Protecting Our Inalienable Right to Subsidized Golf
Sometimes you wonder what is going on up on Beacon Hill. In the midst of the Senate budget debate, there was a proposal to put certain state assets like golf courses and swimming pools out for operation to private managers. As we’ve noted before, the results of doing this for skating rinks has been an across the board win — continued affordability, greater access, more capital investment, and less burden on the state budget.
But Senator Timility has other ideas:
I rise in opposition to this amendment…. I’ve played Ponkapoag for years. It’s on the farmland of Henry Pearson. When they donated the land in 1894, they said it would be open and free to the commonwealth forever. Ponkapoag pond, the minute you privatize, the minute the door is shut… A person at Ponkapoag plays $27 to play golf. Why subsidize pools and rinks? People want to use that resource, and they were promised by the people who owned that land that it would be open and free. Passing this amendment means those youth programs would be gone. (from State House News Service transcript, subscription required)
His argument has three flaws — the land was donated in 1894 and golf course wasn’t built until 1936, so the notion that we are violating some donation covenant is a reach.
Plus, he’s conflating the Ponkapoag Golf Course with the larger portion of the land grant — the course sets within the Blue Hills Reservation and Ponkapoag pond is part of it. No one is talking about the open space in this amendment.
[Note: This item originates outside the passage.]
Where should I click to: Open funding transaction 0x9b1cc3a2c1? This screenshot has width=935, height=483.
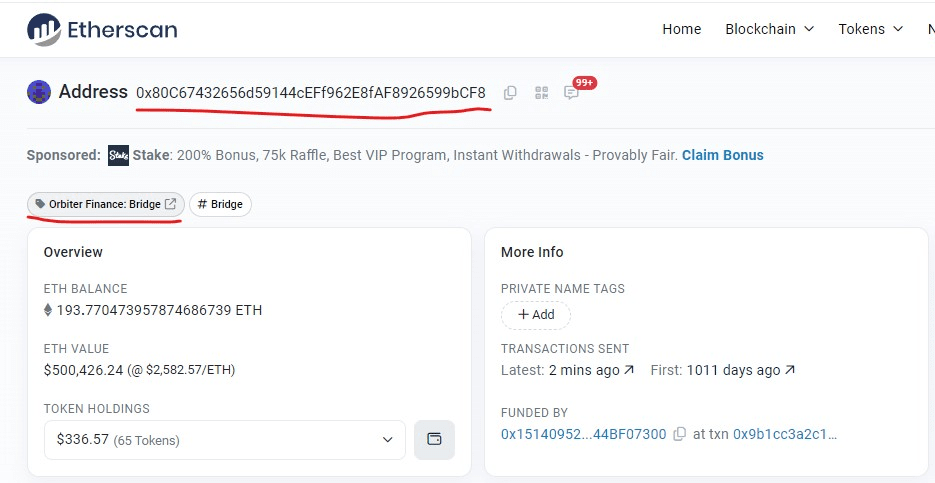tap(785, 434)
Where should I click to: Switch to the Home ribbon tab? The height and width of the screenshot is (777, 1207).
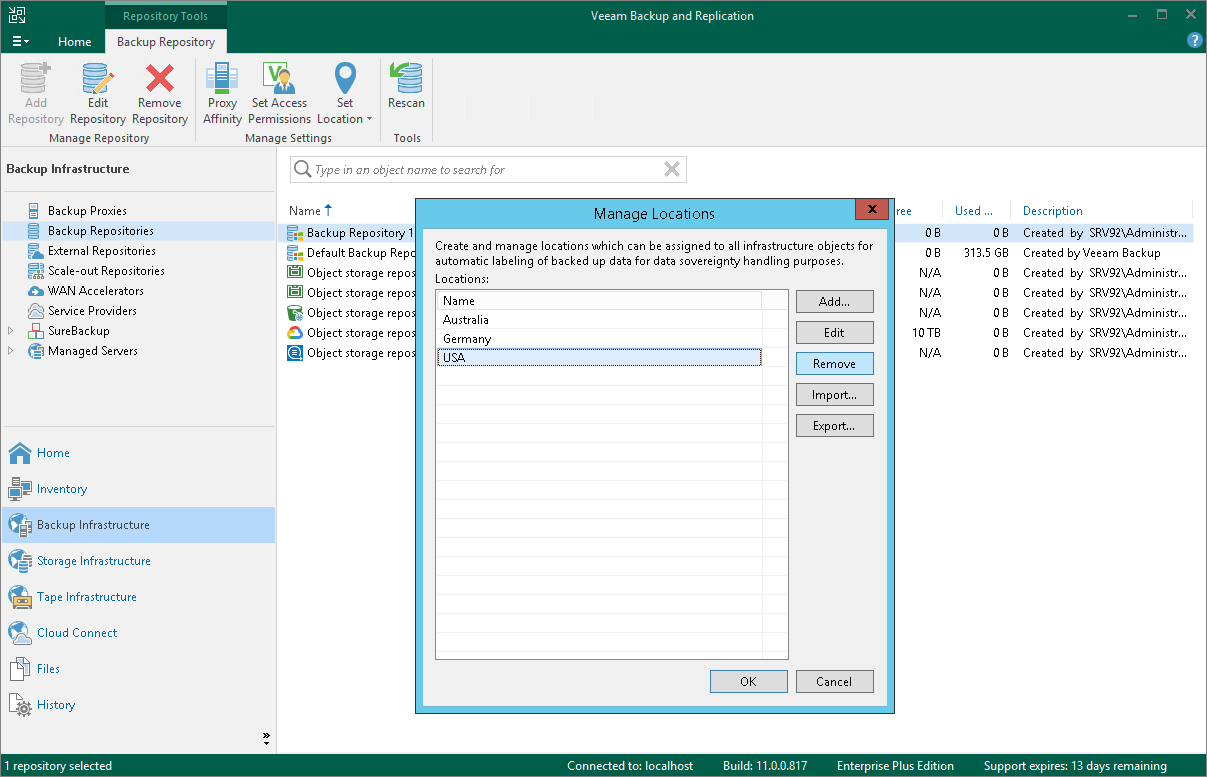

Lastly, the Senator misses the internal contradiction in his remarks. If the course was supposed to be free in perpetuity then why is there a $27 fee? It’s a real leap to make subsidized golf into a social justice issue. There’s plenty of public courses nearby, they might cost a bit more, but if we really have a $2.5 billion structural deficit, shouldn’t eliminating golf subsidies be on the table?